The Dallas Independent School District (DISD) is $64 million in the red, with the possibility of an $84 million deficit by the end of the year. An accounting error resulted from when average teacher salaries were miscalculated in making budget projections. This simple error could result in a loss of up to 3 percent of the front-line teaching staff. Moreover, the debacle appears to be the latest incident in a history of administrative missteps.
The problem is more than financial. Superintendent Michael Hinojosa is the seventh superintendent in 11 years. This pattern of superintendent musical chairs must be stopped if the DISD leadership team hopes to inspire its teaching staff. Hinojosa bears the ultimate responsibility.
What to do? Here are some steps that can be employed:
STEP ONE: The Policy Governance model has two executive limitation policies—budget execution and budget planning policies—that apply to the DISD issue. These policies require that the superintendent not “cause or allow any fiscal condition that is inconsistent with achieving the board’s ends, or places the long-term financial health of the district in jeopardy.” Executive limitation policies act as boundaries that rule in the superintendent’s authority, as well as state the board’s expectations, according to what’s in place at University Place School District in Tacoma, Wash.
STEP TWO: The Policy Governance model also requires the superintendent to provide a monitoring report that must be reviewed by the board. The board, in turn, must certify the monitoring report to be either in compliance; in compliance, with stated exceptions; or not in compliance. If the board is concerned about the school district’s financial condition, it can require a number of monitoring reports throughout the school year for the budget execution and budget planning policies.

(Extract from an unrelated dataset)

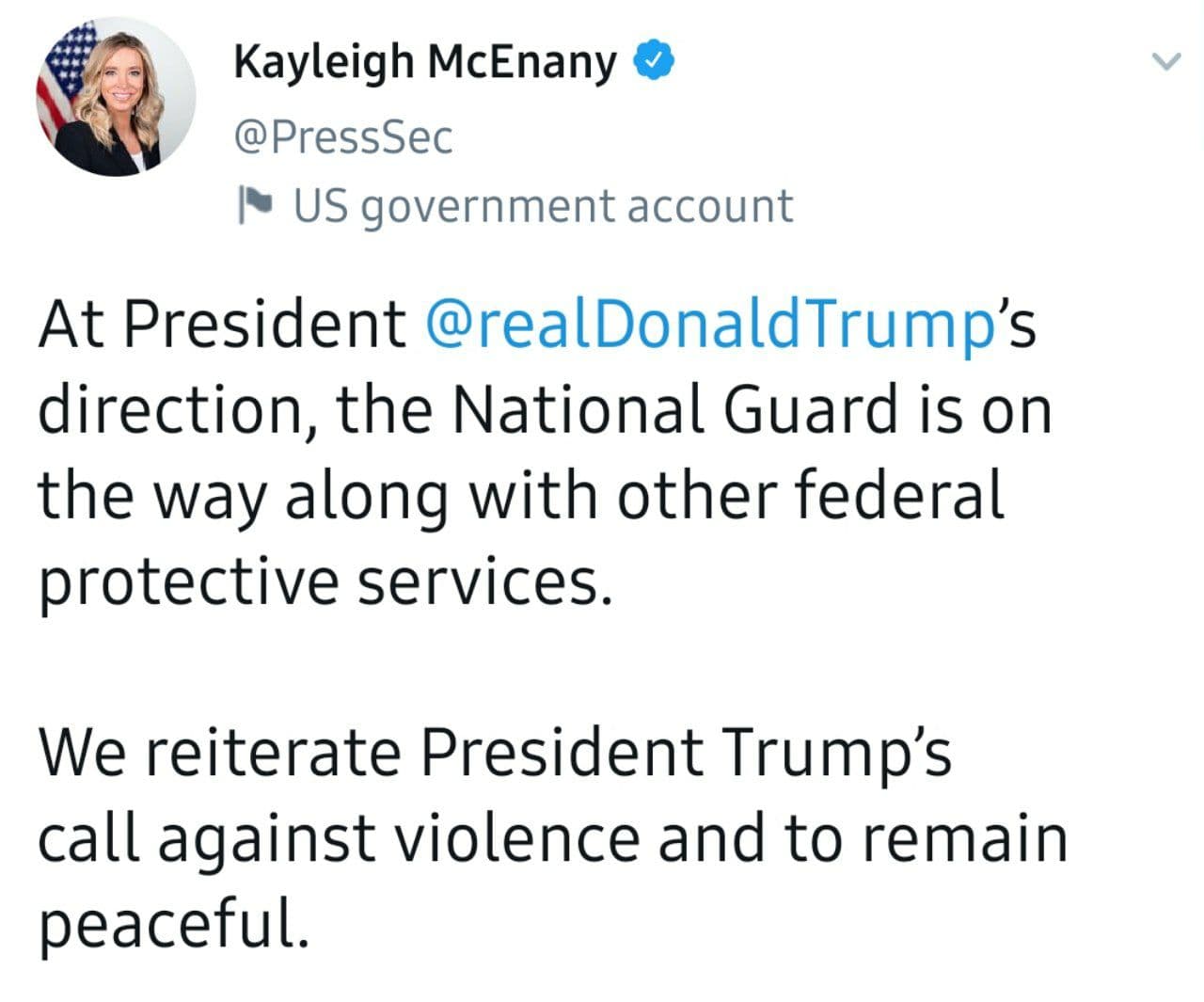
Task: Click the US government account label
Action: [543, 206]
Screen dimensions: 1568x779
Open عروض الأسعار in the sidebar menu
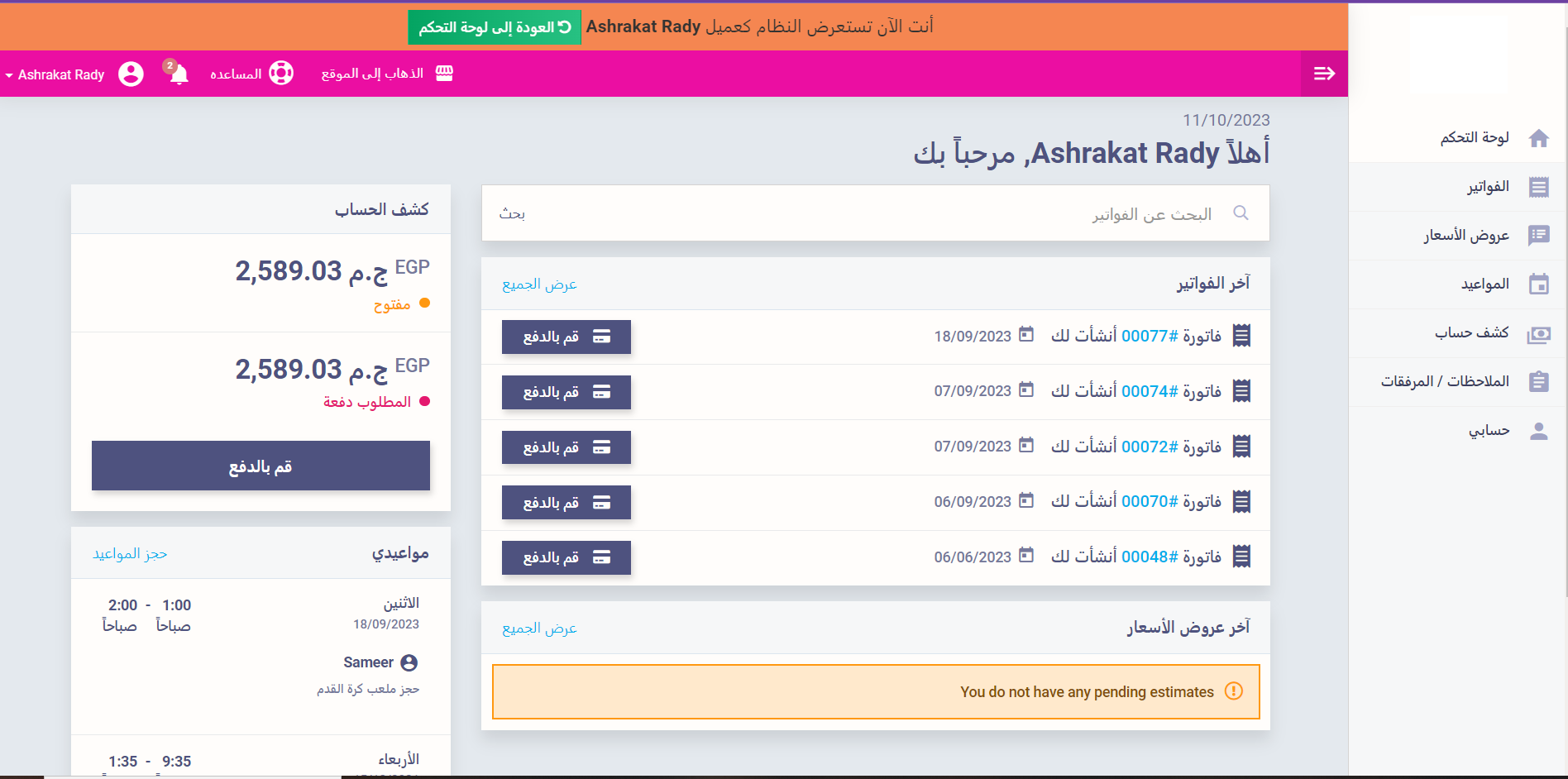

STEP THREE: If the board has further concerns or suspicions, it can employ one of the following approaches: mandate an internal report, require an external report by a consultant, or conduct a direct inspection.
STEP FOUR: The superintendent’s performance in the budget shortfall situation can be a major part of his or her evaluation. Moreover, the board can put in place a subsequent superintendent improvement plan. Improvement in this arena can be made a condition of future employment.
STEP FIVE: Finally, the goal-setting process needs to be employed through the development of superintendent or district goals regarding the financial management of the school district. This, of course, will create a focus for the superintendent in the coming school year.